A systematic review and meta-analysis on the association between lymphocyte subsets and the severity of COVID-19

Abstract

Introduction: Prominent prognostic parameters that reflect the severity of coronavirus disease 2019 (COVID-19) to adopt an appropriate therapeutic approach are not fully identified. This systematic review and meta-analysis aimed to explore the association between lymphocyte variation and disease severity in COVID-19 individuals.

Methods: We searched Web of Science, Scopus, PubMed, EMBASE and WHO website to retrieve studies investigating lymphocyte subset counts in non-severe and severe cases of COVID-19. The pooled standardized mean difference (SMD) between two groups and the pooled average count of each lymphocyte subset were assessed by employing a random-effect model.

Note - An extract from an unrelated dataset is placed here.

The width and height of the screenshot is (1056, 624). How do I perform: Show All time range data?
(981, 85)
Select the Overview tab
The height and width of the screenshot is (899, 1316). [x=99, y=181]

Results: Thirty-nine investigations on 5087 participants, including 3578 non-severe patients and 1509 severe patients, were included. The pooled analysis showed that non-severe patients had higher total T lymphocytes (SMD = 1.01; 95% CI: 0.82, 1.20; I² = 75.7%), T helper cells (SMD = 1.07; 95% CI: 0.85, 1.28; I² = 85.4%), T cytotoxic cells (SMD = 1.07; 95% CI: 0.82, 1.32; I² = 87.1%), B cells (SMD = 0.72; 95% CI: 0.45, 0.98; I² = 79.7%), and natural killer cells (SMD = 0.65; 95% CI: 0.47, 0.84; I² = 63.1%) than severe patients and the average count of the corresponding lymphocyte signatures in non-severe patients/severe patients were 878.88/448.40, 493.12/268.96, 311.91/158.91, 177.09/110.37, and 155.02/103.09 cells/μL, respectively.

Conclusion: Lymphopenia may be a dilemma in COVID-19 management because over-activation of lymphocytes may lead to cytokine storm or acute respiratory distress syndrome (ARDS). In contrast, lymphopenia may increase SARS-CoV-2 amplification and COVID-19 severity. Therefore, novel therapies targeting lymphocyte proliferation or contraction may counterbalance lymphocyte counts in these patients.